No início de 2021, com a piora na pandemia, os trabalhos foram pausados novamente e só voltaram no começo deste mês, para ajudar os moradores a se protegerem do frio. Cinco casas já foram revestidas. Para garantir a segurança de todos, o grupo adotou cuidados extras: reduziu o número de voluntários por casa e só usa máscaras do modelo PFF2, que oferece maior proteção.

Trabalho de conscientização

Apesar de serem totalmente recicláveis, apenas 26% do total de embalagens longa vida foram de fato recicladas no mundo em 2019, segundo o Relatório de Sustentabilidade de 2020 da Tetra Pak, uma das maiores fornecedoras do mundo desse tipo de material.

O fato chamou a atenção dos estudantes, que viram aí uma oportunidade de mudar esse cenário. "Um dos grandes problemas é que muita gente descarta as caixas com restos do alimento que havia lá dentro. Isso inviabiliza a reciclagem", explica Henrique.

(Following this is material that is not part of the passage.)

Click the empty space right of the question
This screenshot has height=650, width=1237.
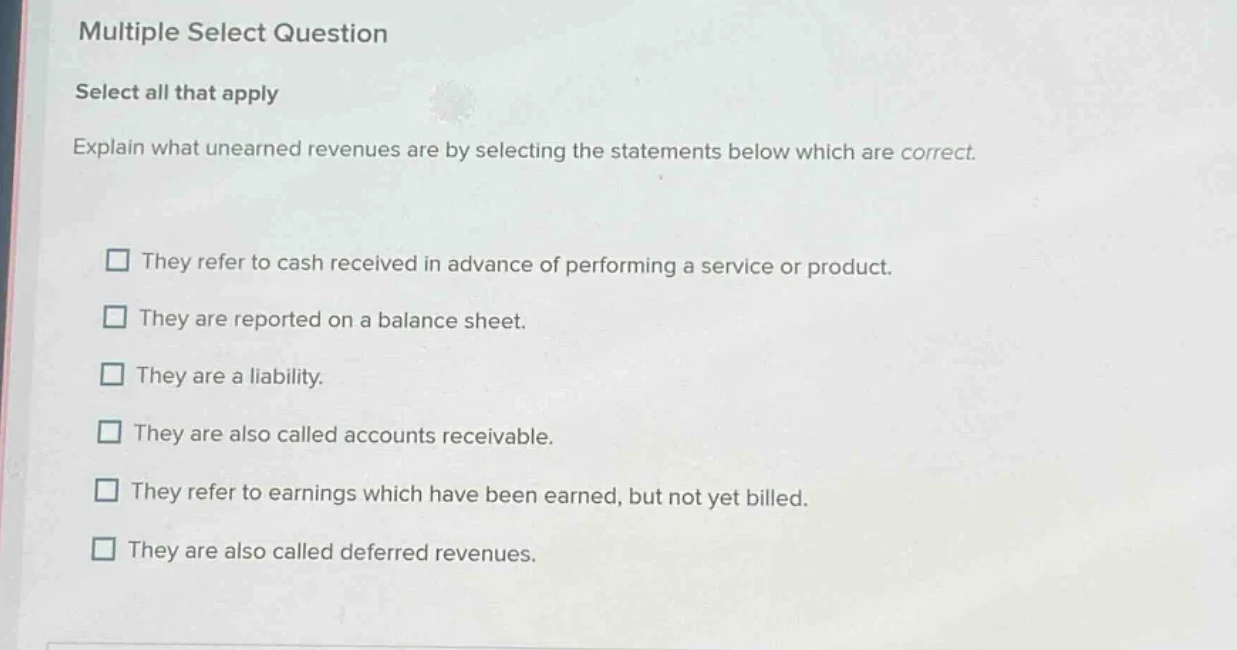[1100, 150]
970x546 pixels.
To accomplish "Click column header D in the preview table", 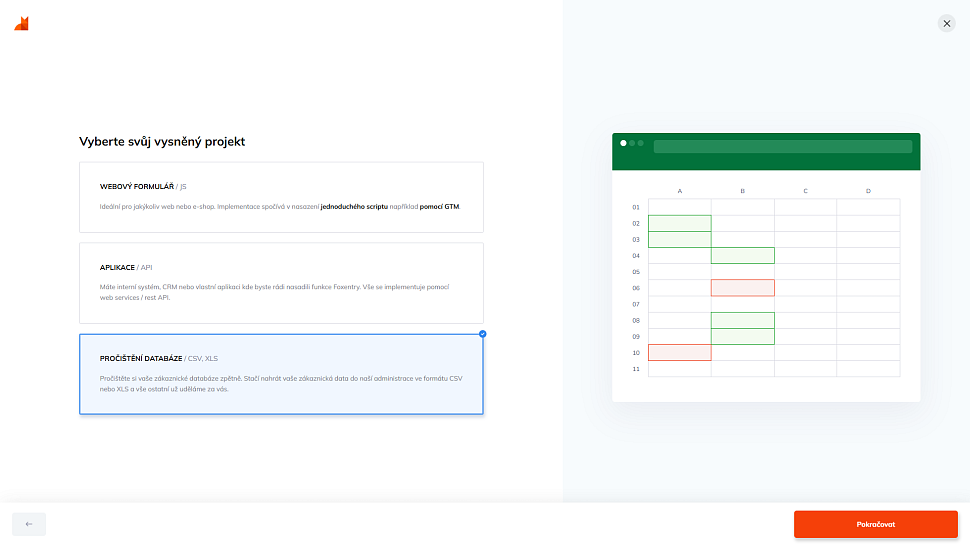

Por isso, o grupo tem procurado educar as pessoas para doarem os materiais já limpos e cortados, tanto por meio de cartazes nos pontos de coleta quanto por meio das redes sociais.

As doações vêm de pessoas físicas e instituições. "Uma das nossas parcerias é com uma casa de repouso que costuma mandar entre 200 e 500 embalagens por mês. Isso já é praticamente meia moradia", conta ele, que estima já ter usado cerca de 12 mil até agora.

Concurso internacional

Os bons resultados ajudaram o projeto Domus a se tornar um dos 12 finalistas do Race for Climate Action, um concurso internacional que incentiva estudantes a criarem soluções que gerem um impacto positivo e sustentável no mundo. Ao todo, 174 projetos de 23 países estavam inscritos.

O vencedor será conhecido no fim do ano e levará um prêmio em dinheiro para permitir que a ideia ganhe escala. Os brasileiros estão confiantes. "Essa é uma tecnologia muito simples e barata e recebemos elogios dos jurados dizendo que dá para replicar tranquilamente em outros lugares", conta Henrique.

Com ou sem o prêmio, o plano é de fato levar os revestimentos para outros lugares. "Já vimos que, até o ano que vem, é possível conseguir parcerias para chegar a todas as cinco regiões brasileiras."